Electrical outages are very common place in the summer here in Buenos Aires. I'm usually pretty prepared in that way because I have three electric vehicles, two unicycles and an electric motorcycle.

They serve to charge phones, computers, tablets and the like on end for long periods of time.
But, as you can see in this photo, the electric unicycle that I use was at the end of its charge cycle. I let them run down quite a bit before I charge them in order to cycle the battery. So I started this power outage with 16% battery left in my wheel.
It has two charging ports that I can use even while I'm riding around the city, a regular USB and a USB C port.
I'm usually really good about plugging in my devices at night before going to sleep, but that wasn't the case last night. Another way I had gotten caught with my pants down was that my son has his electric unicycle taking apart, waiting for parts to come in from China, and he's using my spare. He's currently at work about an hour away.
So I am here trying to charge my phone and my laptop with a wheel that has only 16% battery. I will likely be able to charge both of them to full without draining this battery because they are really powerful batteries.
But if this is an extended outage, which some of them are, I won't last two days without having to go somewhere to charge my devices.

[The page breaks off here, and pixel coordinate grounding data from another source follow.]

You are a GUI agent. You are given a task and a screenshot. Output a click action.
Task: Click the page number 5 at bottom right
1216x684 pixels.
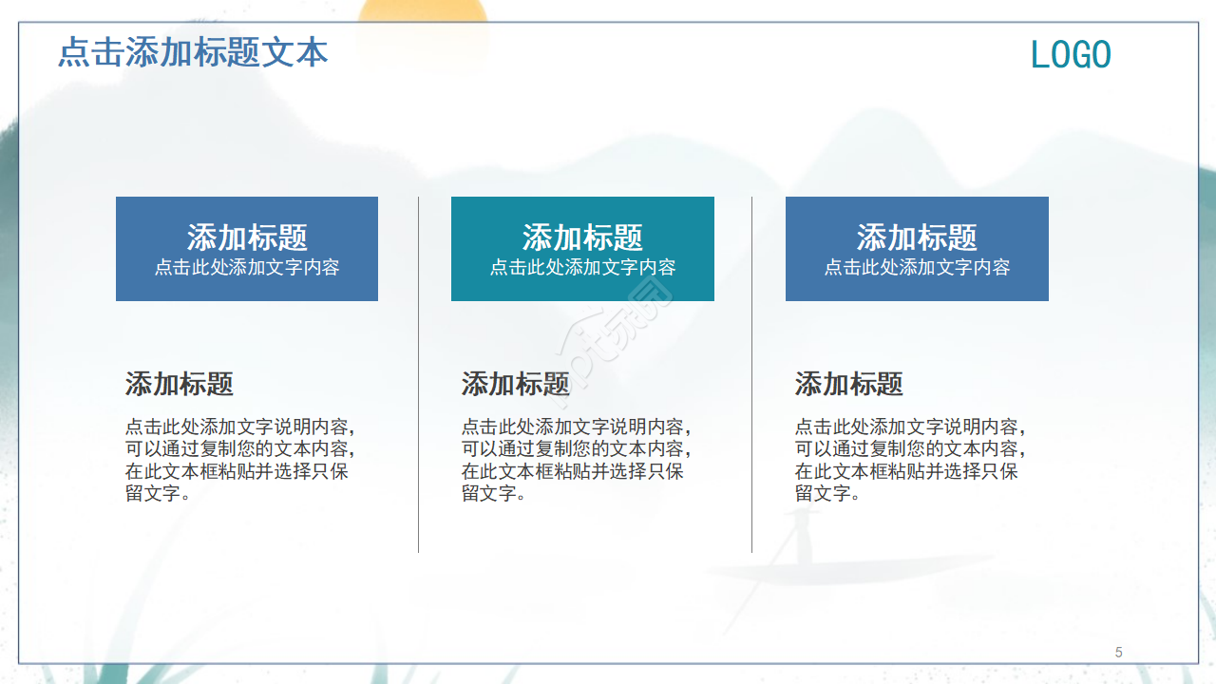[x=1116, y=653]
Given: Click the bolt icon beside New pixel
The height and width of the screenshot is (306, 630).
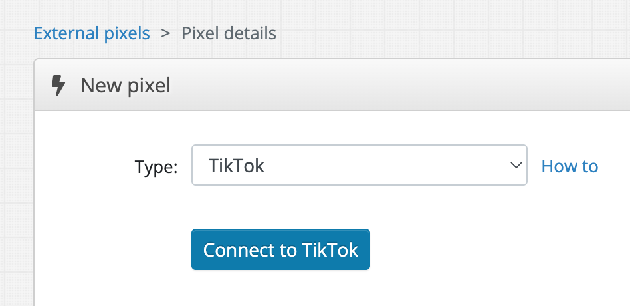Looking at the screenshot, I should point(58,86).
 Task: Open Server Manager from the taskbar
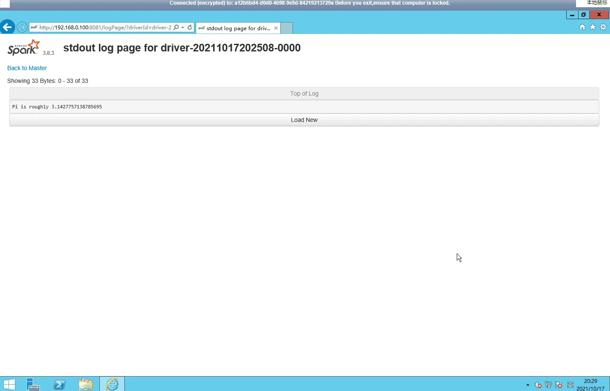[33, 385]
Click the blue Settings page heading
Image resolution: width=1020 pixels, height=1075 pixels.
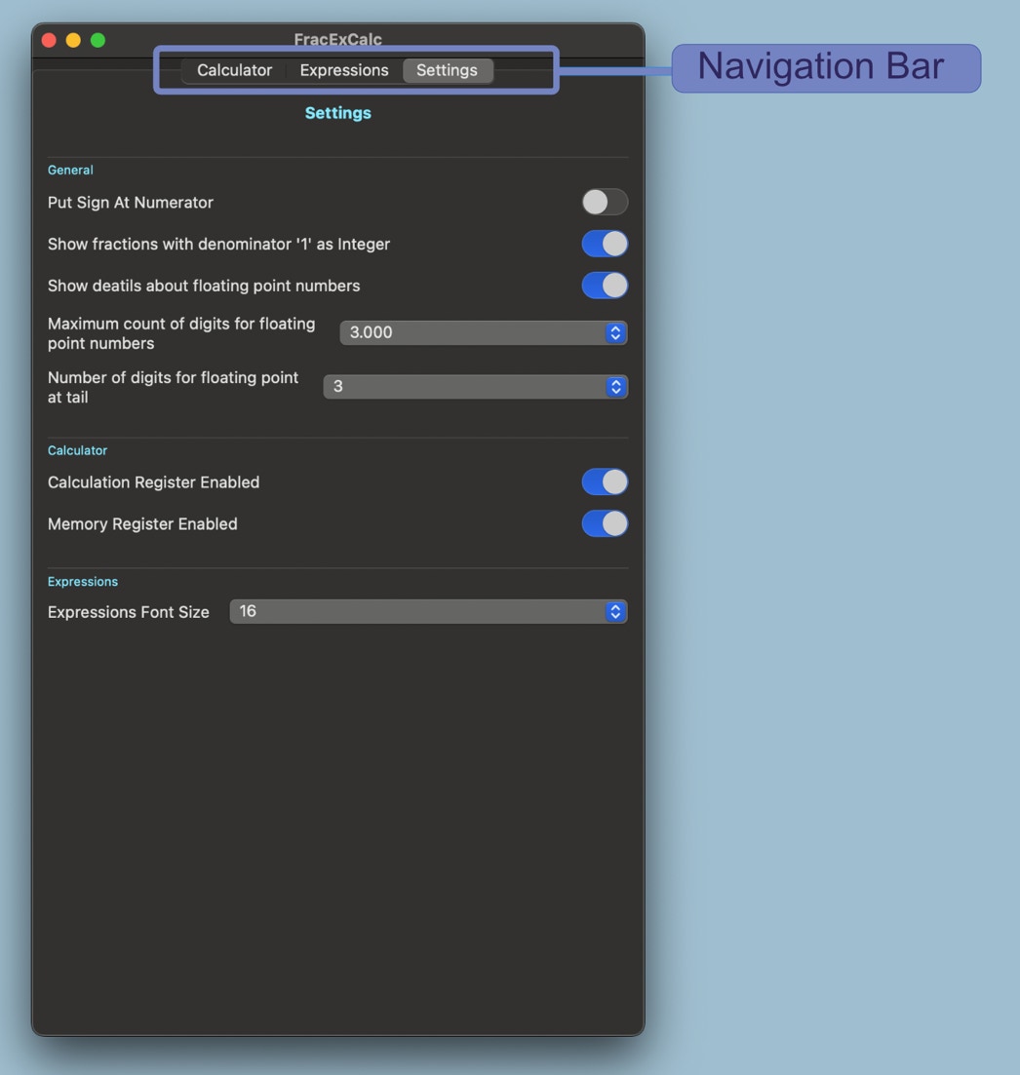pyautogui.click(x=337, y=113)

My kids didn't grow up with their faces glued to phones, but they did get their phones around age 12 or so. Since then they sleep with their phones next to them and my oldest usually has video chat going with his girlfriend and they both fall asleep with the video chat going, crazy!
That kind of thing is not so good for your charging cord, and I had to go searching for both kinds of charging cords before I could attempt to recharge my devices. There are plenty of USB-C to USB-C cables in the house but the regular ones are hard to find. Look at the wear and tear on his USB-C cable.
As I write this, you can see that my phone had not been charged last night.

Also, there is no water when the power goes out so the house has one or two good showers left after power outage and that depends on if the neighbors in the building are trying to get there last showers in before the water runs out, just in case this ends up being an extended outage.
It's a little bit like where I grew up, we had a well which used to pump underground that would pressurize a tank in the basement and, if the power went out your pressure would fade pretty fast unless that pump comes back on. Here, the same is true for the entire city because there is no pressure in the water lines throughout the whole town, or in this case city. It's like that everywhere, not just Buenos Aires.
Every building has to pump water out of the city water lines and up to a tank on the roof of every apartment building. Once that tank runs dry, there's no water in the entire building until the electricity goes back on.
I believe one day the governments of the world will allow the infrastructure to get so bad that extended power outages will be the norm. That is the case already in this city, based on the fact that every bank and many companies have generators parked out in front of their buildings 24/7, all year round. There is one such company, I believe it's a radio station, half a block away and as soon as my phone reaches 30%, I will take a walk over there and add a picture of that generator to this post before I post it.

And, they're digging up the entire sidewalk to find the short circuit or whatever is that my causing this....

This too will pass, until the above inevitably comes to pass. This is just what's been on my mind the last few hours. Does anyone know a good solar panel guy?